Matthew Wilcox <willy@xxxxxxxxxxxxx> · Mon, 4 Feb 2019 14:26:42 -0800

On Mon, Feb 04, 2019 at 01:37:00PM -0800, Hugh Dickins wrote:
> On Thu, 31 Jan 2019, Andrew Morton wrote:
> > On Thu, 31 Jan 2019 10:48:29 +0800 "Huang\, Ying" <ying.huang@xxxxxxxxx> wrote:
> > > Andrew Morton <akpm@xxxxxxxxxxxxxxxxxxxx> writes:
> > > > mm-swap-fix-race-between-swapoff-and-some-swap-operations.patch is very
> > > > stuck so can you please redo this against mainline?
> > 
> > I have no evidence that it has been reviewed, for a start.  I've asked
> > Hugh to look at it.
> 
> I tried at the weekend.  Usual story: I don't like it at all, the
> ever-increasing complexity there, but certainly understand the need
> for that fix, and have not managed to think up anything better -
> and now I need to switch away, sorry.
> 
> The multiple dynamically allocated and freed swapper address spaces
> have indeed broken what used to make it safe.  If those imaginary
> address spaces did not have to be virtually contiguous, I'd say
> cache them and reuse them, instead of freeing.  But I don't see
> how to do that as it stands.
> 
> find_get_page(swapper_address_space(entry), swp_offset(entry)) has
> become an unsafe construct, where it used to be safe against corrupted
> page tables.  Maybe we don't care so much about crashing on corrupted
> page tables nowadays (I haven't heard recent complaints), and I think
> Huang is correct that lookup_swap_cache() and __read_swap_cache_async()
> happen to be the only instances that need to be guarded against swapoff
> (the others are working with page table locked).
> 
> The array of arrays of swapper spaces is all just to get a separate
> lock for separate extents of the swapfile: I wonder whether Matthew has
> anything in mind for that in XArray (I think Peter once got it working
> in radix-tree, but the overhead not so good).

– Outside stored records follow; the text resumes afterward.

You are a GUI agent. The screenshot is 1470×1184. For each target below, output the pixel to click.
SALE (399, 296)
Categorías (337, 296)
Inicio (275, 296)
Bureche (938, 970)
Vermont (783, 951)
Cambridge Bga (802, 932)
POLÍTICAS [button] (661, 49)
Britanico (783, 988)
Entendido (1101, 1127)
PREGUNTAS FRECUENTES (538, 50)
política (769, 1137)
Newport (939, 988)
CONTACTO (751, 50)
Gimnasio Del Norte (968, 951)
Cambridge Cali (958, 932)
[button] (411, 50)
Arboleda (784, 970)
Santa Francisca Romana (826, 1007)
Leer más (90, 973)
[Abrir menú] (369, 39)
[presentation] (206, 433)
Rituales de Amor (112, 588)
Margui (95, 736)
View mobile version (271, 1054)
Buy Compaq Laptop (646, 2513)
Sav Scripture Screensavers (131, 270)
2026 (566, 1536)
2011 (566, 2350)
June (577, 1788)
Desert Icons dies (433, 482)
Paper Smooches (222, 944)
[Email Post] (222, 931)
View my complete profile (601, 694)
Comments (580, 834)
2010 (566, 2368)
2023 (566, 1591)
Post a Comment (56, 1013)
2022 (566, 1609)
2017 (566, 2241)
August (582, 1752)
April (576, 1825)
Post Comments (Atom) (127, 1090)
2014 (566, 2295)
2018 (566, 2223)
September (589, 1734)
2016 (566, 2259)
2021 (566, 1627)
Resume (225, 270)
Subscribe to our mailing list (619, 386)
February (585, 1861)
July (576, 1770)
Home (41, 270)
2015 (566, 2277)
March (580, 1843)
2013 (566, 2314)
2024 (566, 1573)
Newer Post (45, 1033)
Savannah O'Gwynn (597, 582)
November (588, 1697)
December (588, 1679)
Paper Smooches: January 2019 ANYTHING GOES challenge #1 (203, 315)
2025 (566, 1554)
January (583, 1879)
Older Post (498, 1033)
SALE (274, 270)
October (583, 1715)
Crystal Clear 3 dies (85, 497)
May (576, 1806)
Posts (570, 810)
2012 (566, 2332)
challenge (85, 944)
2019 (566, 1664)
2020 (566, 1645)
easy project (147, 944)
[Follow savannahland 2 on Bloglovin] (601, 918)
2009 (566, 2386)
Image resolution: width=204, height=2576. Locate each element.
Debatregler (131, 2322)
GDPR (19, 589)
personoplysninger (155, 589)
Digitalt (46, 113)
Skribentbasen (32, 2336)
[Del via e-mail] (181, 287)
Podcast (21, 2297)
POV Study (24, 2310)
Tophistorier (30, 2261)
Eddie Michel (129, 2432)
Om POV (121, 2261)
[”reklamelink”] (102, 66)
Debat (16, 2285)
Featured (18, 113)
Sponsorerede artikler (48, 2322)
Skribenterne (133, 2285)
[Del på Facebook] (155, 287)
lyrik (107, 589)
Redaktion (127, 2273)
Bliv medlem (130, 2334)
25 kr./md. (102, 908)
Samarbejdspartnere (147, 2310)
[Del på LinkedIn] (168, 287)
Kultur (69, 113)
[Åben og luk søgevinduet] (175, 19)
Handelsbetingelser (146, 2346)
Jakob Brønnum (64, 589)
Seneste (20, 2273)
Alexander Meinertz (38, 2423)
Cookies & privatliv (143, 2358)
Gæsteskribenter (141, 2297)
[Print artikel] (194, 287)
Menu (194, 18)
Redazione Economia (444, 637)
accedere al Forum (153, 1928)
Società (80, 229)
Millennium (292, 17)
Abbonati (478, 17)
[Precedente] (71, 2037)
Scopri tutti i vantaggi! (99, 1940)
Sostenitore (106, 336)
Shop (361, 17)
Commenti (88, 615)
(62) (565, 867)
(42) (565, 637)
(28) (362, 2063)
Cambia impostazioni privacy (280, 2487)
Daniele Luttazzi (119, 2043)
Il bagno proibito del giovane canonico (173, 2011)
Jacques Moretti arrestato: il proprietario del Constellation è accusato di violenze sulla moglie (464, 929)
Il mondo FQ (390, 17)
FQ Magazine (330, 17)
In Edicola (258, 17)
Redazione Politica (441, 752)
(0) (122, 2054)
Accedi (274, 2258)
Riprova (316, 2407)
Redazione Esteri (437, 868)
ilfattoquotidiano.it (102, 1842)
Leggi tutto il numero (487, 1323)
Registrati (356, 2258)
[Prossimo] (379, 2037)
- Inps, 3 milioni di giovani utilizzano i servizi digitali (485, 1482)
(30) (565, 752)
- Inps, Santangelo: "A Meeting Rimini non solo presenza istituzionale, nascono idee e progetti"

Hi Hugh, thanks for putting me on the cc.

I've certainly noticed what's been going on with the swapper code, but
I've generally had a lack of tuits (round or otherwise) to really dig in
and figure out what's going on.  I've had some ideas about embedding a
spinlock in each leaf node (giving one lock per 64 slots), but I know I've
got about 800 things that I've actually promised to do ahead of looking
at doing that.

I have a suspicion that the swapper code could probably be replaced with
an allocating XArray (like the IDR) and it doesn't really need to be a
full on address_space, but I'm probably wrong because I haven't studied
the swap code in depth.